Every line from the start of the records below to the line containing "Screen dimensions: 1411x840" should be retyped exactly, that line included, and no others.

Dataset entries
+ + + + + + +

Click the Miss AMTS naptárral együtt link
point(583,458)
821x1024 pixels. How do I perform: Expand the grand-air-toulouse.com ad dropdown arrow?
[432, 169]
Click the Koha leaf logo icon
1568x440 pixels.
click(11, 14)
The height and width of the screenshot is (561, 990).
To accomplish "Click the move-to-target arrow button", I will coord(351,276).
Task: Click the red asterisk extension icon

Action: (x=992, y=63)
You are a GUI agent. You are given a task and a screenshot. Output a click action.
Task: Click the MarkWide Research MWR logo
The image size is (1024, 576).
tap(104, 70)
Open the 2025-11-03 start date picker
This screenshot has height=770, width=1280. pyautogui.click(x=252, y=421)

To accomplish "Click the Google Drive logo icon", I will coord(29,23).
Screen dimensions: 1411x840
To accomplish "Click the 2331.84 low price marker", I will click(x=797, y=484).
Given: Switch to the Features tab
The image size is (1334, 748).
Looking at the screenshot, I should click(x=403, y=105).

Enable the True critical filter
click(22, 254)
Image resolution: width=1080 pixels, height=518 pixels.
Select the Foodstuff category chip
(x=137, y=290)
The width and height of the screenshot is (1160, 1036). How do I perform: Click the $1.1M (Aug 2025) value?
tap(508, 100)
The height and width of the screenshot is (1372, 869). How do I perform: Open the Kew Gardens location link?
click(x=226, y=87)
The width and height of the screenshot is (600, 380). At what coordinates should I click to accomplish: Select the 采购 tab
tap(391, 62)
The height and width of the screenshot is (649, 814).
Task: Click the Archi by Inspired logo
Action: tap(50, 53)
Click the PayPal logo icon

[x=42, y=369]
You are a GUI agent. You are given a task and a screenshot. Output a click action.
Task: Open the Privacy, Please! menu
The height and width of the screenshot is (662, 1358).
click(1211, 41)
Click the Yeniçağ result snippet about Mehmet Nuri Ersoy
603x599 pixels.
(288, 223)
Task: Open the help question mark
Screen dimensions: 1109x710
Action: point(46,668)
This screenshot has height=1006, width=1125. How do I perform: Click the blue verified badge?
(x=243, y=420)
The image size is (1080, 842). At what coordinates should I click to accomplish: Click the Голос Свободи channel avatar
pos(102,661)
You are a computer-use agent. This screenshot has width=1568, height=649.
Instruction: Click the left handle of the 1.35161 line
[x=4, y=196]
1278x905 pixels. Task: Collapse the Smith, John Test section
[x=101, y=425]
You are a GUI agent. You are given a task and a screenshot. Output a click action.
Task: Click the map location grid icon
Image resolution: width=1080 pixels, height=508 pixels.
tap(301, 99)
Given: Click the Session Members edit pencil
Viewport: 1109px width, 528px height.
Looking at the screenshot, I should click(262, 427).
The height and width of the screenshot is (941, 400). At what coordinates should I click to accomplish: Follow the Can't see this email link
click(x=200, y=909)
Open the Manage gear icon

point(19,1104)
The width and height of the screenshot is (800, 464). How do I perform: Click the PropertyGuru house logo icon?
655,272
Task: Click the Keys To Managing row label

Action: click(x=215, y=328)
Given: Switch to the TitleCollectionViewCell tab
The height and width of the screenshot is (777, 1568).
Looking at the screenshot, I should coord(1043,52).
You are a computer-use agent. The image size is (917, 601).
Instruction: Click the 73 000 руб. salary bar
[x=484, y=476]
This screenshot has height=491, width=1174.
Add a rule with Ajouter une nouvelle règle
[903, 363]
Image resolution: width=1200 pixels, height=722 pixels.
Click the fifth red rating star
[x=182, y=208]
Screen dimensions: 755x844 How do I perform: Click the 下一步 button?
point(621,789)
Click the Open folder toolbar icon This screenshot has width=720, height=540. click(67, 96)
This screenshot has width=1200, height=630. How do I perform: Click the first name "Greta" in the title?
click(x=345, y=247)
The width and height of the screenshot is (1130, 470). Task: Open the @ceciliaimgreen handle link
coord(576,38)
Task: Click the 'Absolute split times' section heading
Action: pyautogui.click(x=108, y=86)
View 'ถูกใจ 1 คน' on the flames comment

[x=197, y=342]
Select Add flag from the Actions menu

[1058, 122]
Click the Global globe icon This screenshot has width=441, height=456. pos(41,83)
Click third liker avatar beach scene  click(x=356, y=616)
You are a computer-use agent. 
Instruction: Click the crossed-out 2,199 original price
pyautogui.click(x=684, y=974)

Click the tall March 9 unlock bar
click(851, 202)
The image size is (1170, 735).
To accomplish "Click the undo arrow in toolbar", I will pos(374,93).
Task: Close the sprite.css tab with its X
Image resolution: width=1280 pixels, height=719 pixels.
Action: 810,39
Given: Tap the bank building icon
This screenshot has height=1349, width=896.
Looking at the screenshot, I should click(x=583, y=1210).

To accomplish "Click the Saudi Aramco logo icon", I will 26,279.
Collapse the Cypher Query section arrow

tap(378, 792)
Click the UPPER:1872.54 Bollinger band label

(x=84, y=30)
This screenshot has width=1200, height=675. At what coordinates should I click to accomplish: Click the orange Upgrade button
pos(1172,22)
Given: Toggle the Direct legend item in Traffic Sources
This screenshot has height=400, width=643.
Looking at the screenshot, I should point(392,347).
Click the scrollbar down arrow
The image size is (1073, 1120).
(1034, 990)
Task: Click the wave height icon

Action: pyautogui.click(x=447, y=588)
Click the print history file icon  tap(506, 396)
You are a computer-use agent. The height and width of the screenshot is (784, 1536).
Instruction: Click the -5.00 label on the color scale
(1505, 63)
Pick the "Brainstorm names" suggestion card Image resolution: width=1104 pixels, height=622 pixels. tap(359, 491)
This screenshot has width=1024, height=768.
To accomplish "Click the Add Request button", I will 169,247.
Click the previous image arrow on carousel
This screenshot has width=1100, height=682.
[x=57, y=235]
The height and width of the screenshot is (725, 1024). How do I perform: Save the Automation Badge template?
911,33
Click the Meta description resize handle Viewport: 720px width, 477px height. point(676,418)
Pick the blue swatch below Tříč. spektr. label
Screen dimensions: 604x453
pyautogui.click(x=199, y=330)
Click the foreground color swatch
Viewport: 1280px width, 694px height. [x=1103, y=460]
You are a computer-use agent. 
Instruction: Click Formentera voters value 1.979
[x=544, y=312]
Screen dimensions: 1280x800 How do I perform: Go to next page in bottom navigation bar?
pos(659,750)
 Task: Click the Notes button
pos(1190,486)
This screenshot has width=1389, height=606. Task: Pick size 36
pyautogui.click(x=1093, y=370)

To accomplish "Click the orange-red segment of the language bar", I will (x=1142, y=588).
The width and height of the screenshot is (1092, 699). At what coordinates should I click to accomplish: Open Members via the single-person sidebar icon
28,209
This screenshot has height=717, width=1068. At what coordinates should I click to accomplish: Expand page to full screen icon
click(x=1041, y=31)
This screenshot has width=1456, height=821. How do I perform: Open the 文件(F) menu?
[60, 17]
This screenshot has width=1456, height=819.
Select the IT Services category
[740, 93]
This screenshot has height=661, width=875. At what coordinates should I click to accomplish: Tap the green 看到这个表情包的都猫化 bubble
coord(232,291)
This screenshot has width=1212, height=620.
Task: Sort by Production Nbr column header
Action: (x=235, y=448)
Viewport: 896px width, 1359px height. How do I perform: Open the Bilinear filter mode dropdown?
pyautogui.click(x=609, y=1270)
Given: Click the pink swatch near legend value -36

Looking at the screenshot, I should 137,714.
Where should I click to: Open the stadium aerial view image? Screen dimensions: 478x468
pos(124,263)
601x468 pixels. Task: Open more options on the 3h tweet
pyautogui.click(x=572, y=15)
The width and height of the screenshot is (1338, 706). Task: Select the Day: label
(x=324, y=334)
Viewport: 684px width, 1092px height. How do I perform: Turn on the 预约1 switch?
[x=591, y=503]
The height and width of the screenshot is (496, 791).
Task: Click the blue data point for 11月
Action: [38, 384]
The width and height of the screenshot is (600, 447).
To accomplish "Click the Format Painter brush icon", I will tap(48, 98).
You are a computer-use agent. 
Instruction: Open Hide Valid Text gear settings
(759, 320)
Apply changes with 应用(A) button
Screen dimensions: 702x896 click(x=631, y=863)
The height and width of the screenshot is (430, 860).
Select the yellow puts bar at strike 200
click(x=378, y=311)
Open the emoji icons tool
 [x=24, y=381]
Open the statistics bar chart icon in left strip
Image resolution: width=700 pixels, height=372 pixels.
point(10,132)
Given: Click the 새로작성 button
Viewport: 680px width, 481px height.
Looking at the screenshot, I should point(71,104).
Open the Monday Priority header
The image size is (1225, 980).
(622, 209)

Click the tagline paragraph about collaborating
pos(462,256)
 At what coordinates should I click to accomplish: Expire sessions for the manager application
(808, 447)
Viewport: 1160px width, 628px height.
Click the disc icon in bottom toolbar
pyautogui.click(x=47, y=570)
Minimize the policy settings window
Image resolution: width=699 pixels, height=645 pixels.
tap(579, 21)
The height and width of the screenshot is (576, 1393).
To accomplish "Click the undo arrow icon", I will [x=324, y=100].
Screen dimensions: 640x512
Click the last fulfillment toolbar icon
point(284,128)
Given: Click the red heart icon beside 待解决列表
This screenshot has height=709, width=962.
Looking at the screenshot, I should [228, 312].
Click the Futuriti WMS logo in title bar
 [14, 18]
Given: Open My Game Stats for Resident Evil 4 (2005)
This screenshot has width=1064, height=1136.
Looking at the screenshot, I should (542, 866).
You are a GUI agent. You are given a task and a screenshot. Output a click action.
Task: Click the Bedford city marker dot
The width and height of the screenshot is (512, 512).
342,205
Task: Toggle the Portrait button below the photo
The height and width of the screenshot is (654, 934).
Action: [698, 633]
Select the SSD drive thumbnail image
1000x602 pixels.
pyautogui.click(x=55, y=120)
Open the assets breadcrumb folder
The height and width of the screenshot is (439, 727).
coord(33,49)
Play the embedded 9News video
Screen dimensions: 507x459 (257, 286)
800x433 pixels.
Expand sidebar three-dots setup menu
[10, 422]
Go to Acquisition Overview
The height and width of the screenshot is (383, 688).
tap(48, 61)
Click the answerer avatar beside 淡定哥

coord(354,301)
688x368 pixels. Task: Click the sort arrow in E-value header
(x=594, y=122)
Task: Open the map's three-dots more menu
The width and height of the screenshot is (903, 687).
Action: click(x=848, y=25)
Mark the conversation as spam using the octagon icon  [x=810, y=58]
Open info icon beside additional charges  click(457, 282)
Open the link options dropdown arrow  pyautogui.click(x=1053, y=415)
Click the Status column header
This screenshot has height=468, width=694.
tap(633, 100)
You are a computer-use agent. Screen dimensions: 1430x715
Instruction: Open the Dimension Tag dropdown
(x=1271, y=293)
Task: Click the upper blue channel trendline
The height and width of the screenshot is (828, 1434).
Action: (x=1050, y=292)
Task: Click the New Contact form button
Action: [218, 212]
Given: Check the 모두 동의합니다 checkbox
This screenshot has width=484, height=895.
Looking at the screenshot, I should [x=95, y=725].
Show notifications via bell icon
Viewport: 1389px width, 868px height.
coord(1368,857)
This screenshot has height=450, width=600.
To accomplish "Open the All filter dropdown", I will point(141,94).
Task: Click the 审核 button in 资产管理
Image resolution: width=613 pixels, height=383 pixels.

+ + + + + + +

> _Your solution_
Click the Miss AMTS naptárral együtt link
point(583,458)
821x1024 pixels. How do I perform: Expand the grand-air-toulouse.com ad dropdown arrow?
[432, 169]
Click the Koha leaf logo icon
1568x440 pixels.
click(11, 14)
The height and width of the screenshot is (561, 990).
To accomplish "Click the move-to-target arrow button", I will coord(351,276).
Task: Click the red asterisk extension icon

Action: (x=992, y=63)
You are a GUI agent. You are given a task and a screenshot. Output a click action.
Task: Click the MarkWide Research MWR logo
The image size is (1024, 576).
tap(104, 70)
Open the 2025-11-03 start date picker
This screenshot has height=770, width=1280. pyautogui.click(x=252, y=421)

To accomplish "Click the Google Drive logo icon", I will coord(29,23).
Screen dimensions: 1411x840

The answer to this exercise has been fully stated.